Work to be completed: Each record below needs to be written out exactly as it reads.

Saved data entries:
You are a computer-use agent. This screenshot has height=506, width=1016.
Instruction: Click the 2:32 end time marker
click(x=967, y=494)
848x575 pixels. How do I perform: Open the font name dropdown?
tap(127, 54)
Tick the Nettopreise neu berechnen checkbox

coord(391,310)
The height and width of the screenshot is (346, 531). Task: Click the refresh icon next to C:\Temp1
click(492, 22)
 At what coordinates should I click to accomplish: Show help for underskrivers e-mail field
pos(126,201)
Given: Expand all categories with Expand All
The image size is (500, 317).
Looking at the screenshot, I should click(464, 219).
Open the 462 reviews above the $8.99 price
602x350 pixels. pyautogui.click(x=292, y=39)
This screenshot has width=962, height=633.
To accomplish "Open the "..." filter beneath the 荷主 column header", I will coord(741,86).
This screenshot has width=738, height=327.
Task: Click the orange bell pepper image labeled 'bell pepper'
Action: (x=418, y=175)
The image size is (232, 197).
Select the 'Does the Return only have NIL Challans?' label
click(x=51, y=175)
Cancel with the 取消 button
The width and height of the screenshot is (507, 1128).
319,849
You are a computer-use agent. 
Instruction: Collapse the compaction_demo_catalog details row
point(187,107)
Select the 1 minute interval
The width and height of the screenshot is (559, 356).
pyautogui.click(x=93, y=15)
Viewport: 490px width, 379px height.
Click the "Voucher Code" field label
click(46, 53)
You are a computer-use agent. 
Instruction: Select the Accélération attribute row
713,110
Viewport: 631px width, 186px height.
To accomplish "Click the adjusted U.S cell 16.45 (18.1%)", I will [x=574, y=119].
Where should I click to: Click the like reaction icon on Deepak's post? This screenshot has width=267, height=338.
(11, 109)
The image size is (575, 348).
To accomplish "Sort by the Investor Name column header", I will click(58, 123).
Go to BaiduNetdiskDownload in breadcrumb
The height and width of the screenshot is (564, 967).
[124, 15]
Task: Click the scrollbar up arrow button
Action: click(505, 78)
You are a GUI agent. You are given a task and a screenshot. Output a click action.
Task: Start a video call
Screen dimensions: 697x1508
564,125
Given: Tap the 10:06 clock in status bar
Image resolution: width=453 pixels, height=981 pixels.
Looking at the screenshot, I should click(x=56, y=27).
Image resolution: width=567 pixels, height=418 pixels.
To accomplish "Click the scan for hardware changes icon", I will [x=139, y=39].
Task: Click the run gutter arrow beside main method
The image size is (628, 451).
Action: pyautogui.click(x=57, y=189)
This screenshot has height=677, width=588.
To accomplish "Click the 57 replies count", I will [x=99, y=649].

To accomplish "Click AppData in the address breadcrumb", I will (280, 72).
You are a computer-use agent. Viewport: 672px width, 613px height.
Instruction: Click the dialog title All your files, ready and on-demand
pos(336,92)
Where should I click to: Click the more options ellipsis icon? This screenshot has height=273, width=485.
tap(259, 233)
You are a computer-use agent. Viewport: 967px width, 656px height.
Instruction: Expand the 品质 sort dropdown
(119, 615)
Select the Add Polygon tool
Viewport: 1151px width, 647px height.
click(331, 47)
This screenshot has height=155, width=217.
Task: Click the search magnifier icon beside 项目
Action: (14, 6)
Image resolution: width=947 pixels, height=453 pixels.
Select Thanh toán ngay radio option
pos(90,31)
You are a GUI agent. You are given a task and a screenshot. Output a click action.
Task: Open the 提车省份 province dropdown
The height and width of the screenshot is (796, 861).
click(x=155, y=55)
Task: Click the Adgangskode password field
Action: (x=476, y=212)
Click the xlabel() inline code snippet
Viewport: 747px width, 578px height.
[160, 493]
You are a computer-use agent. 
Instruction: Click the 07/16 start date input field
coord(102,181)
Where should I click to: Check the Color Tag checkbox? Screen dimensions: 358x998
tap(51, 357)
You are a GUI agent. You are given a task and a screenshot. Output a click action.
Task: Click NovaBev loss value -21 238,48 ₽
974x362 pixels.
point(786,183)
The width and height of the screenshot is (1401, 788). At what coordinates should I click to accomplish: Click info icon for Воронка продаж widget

Solution for this task:
You are a computer-use agent. This screenshot has height=506, width=1016.
Instruction: Click the 2:32 end time marker
click(x=967, y=494)
848x575 pixels. How do I perform: Open the font name dropdown?
tap(127, 54)
Tick the Nettopreise neu berechnen checkbox

coord(391,310)
The height and width of the screenshot is (346, 531). Task: Click the refresh icon next to C:\Temp1
click(492, 22)
 At what coordinates should I click to accomplish: Show help for underskrivers e-mail field
pos(126,201)
Given: Expand all categories with Expand All
The image size is (500, 317).
Looking at the screenshot, I should click(464, 219).
Open the 462 reviews above the $8.99 price
602x350 pixels. pyautogui.click(x=292, y=39)
This screenshot has width=962, height=633.
To accomplish "Open the "..." filter beneath the 荷主 column header", I will coord(741,86).
This screenshot has width=738, height=327.
Task: Click the orange bell pepper image labeled 'bell pepper'
Action: (x=418, y=175)
The image size is (232, 197).
Select the 'Does the Return only have NIL Challans?' label
click(x=51, y=175)
Cancel with the 取消 button
The width and height of the screenshot is (507, 1128).
319,849
You are a computer-use agent. 
Instruction: Collapse the compaction_demo_catalog details row
point(187,107)
Select the 1 minute interval
The width and height of the screenshot is (559, 356).
pyautogui.click(x=93, y=15)
Viewport: 490px width, 379px height.
Click the "Voucher Code" field label
click(46, 53)
You are a computer-use agent. 
Instruction: Select the Accélération attribute row
713,110
Viewport: 631px width, 186px height.
To accomplish "Click the adjusted U.S cell 16.45 (18.1%)", I will [x=574, y=119].
Where should I click to: Click the like reaction icon on Deepak's post? This screenshot has width=267, height=338.
(11, 109)
The image size is (575, 348).
To accomplish "Sort by the Investor Name column header", I will click(58, 123).
Go to BaiduNetdiskDownload in breadcrumb
The height and width of the screenshot is (564, 967).
[124, 15]
Task: Click the scrollbar up arrow button
Action: click(505, 78)
You are a GUI agent. You are given a task and a screenshot. Output a click action.
Task: Start a video call
Screen dimensions: 697x1508
564,125
Given: Tap the 10:06 clock in status bar
Image resolution: width=453 pixels, height=981 pixels.
Looking at the screenshot, I should click(x=56, y=27).
Image resolution: width=567 pixels, height=418 pixels.
To accomplish "Click the scan for hardware changes icon", I will [x=139, y=39].
Task: Click the run gutter arrow beside main method
The image size is (628, 451).
Action: pyautogui.click(x=57, y=189)
This screenshot has height=677, width=588.
To accomplish "Click the 57 replies count", I will [x=99, y=649].

To accomplish "Click AppData in the address breadcrumb", I will (280, 72).
You are a computer-use agent. Viewport: 672px width, 613px height.
Instruction: Click the dialog title All your files, ready and on-demand
pos(336,92)
Where should I click to: Click the more options ellipsis icon? This screenshot has height=273, width=485.
tap(259, 233)
You are a computer-use agent. Viewport: 967px width, 656px height.
Instruction: Expand the 品质 sort dropdown
(119, 615)
Select the Add Polygon tool
Viewport: 1151px width, 647px height.
click(331, 47)
This screenshot has height=155, width=217.
Task: Click the search magnifier icon beside 项目
Action: (14, 6)
Image resolution: width=947 pixels, height=453 pixels.
Select Thanh toán ngay radio option
pos(90,31)
You are a GUI agent. You are given a task and a screenshot. Output a click action.
Task: Open the 提车省份 province dropdown
The height and width of the screenshot is (796, 861).
click(x=155, y=55)
Task: Click the Adgangskode password field
Action: (x=476, y=212)
Click the xlabel() inline code snippet
Viewport: 747px width, 578px height.
[160, 493]
You are a computer-use agent. 
Instruction: Click the 07/16 start date input field
coord(102,181)
Where should I click to: Check the Color Tag checkbox? Screen dimensions: 358x998
tap(51, 357)
You are a GUI agent. You are given a task and a screenshot. Output a click action.
Task: Click NovaBev loss value -21 238,48 ₽
974x362 pixels.
point(786,183)
The width and height of the screenshot is (1401, 788). At what coordinates should I click to accomplish: Click info icon for Воронка продаж widget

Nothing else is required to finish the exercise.